Last Updated: Apr 26, 2019


For Data Lake Analytics (DLA), you only pay for the data that is scanned by each query. There are no upfront infrastructure costs or maintenance costs.

Pay $4 for every TB of data scanned, and you are billed on an hourly basis.

You can scan up to 100GB for free, within a 30-day window since the DLA service activation date. You need to pay at the regular price after the first 100GB, or after 30 days.

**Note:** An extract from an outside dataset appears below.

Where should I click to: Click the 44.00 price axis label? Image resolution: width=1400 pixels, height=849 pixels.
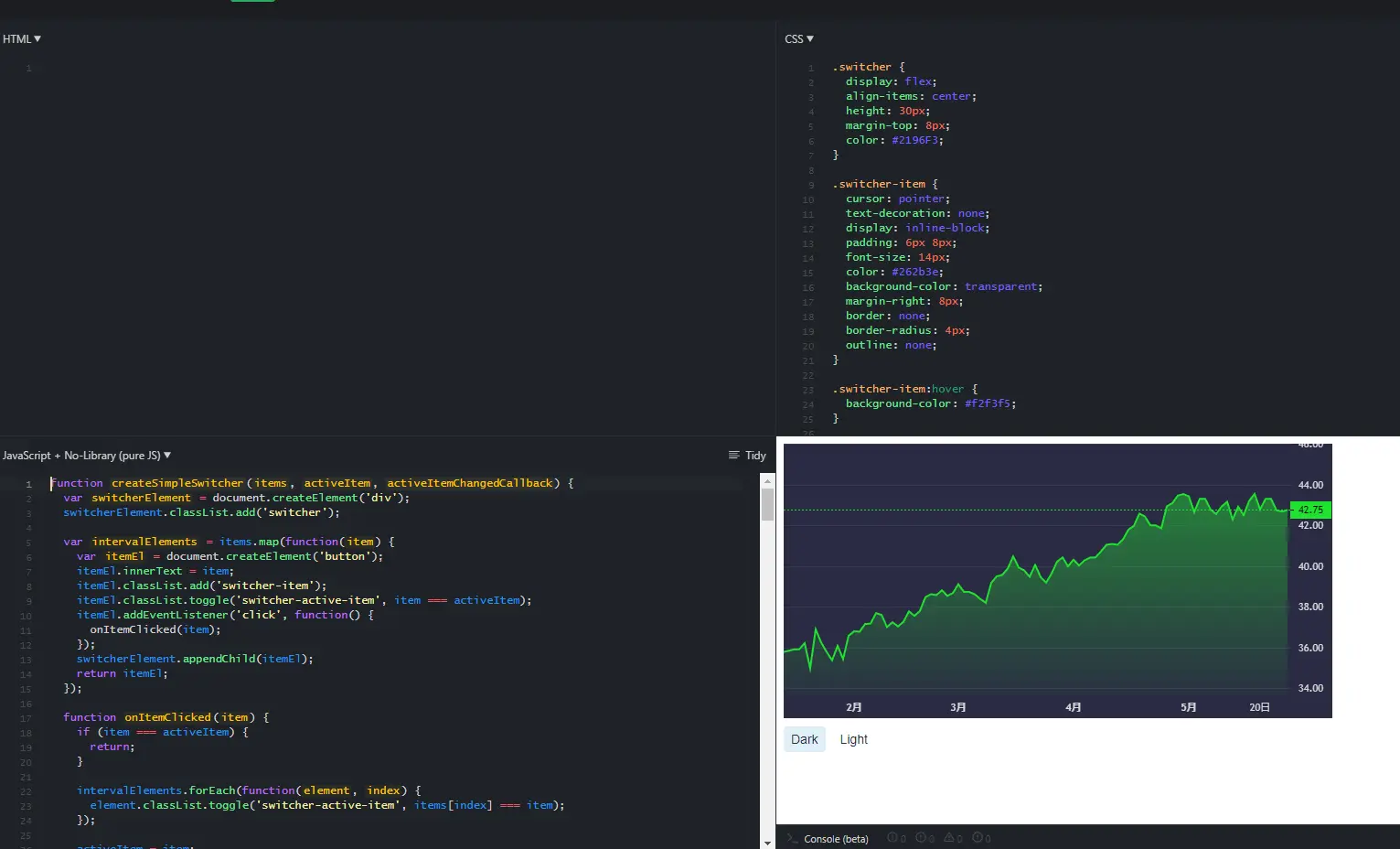pos(1309,485)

For example:If you want to perform association analysis on a CSV file (1 TB) and JSON file (1 TB) stored in OSS, and on another table (1 TB) stored in RDS, the cost to perform this operation is as follows:

$12 = $4/TB x 1 TB (CSV) + $4/TB x 1 TB (JSON) + $4/TB x 1 TB (RDS)

How to save more

You can save more and optimize performance by compressing raw data, converting data formats, or partitioning data.

Compressing: This allows DLA to scan less data, thereby reducing overall costs.

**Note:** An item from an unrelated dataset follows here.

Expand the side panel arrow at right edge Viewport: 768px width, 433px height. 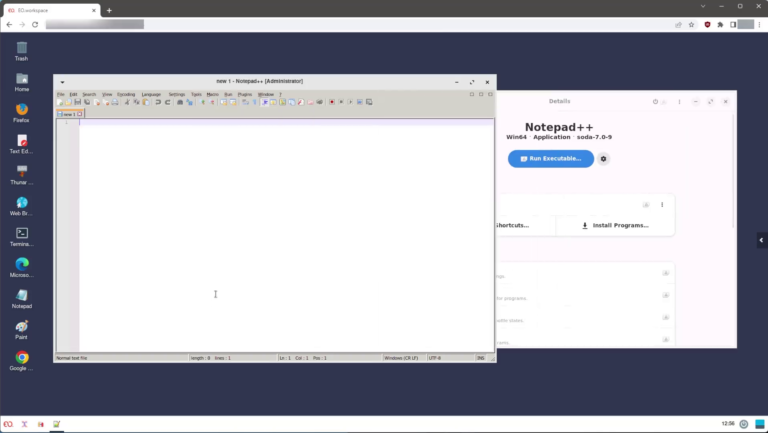point(762,240)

Converting data format: DLA supports Apache ORC, Apache Parquet, and Avro. Based on your business needs, you can use filters to partially scan target files, tables, or objects.

Partitioning: You can partition data to limit the amount of data DLA scans, and avoid incurring costs from full scans.


Assume you compress a CSV file to gzip format, which minimizes the file size to 0.4 TB. You can then partition this gzip file, and scan 50% of it or the equivalent to 0.2 TB. Additionally, you can convert JSON data to ORC, and then scan only 10% of the entire file or 0.1 TB in total.

The cost to perform the preceding operation is as follows:

$5.2 = $4/TB x 0.2 TB (partitioned gzip) + $4/TB x 0.1 TB (ORC) + $4/TB x 1 TB (RDS).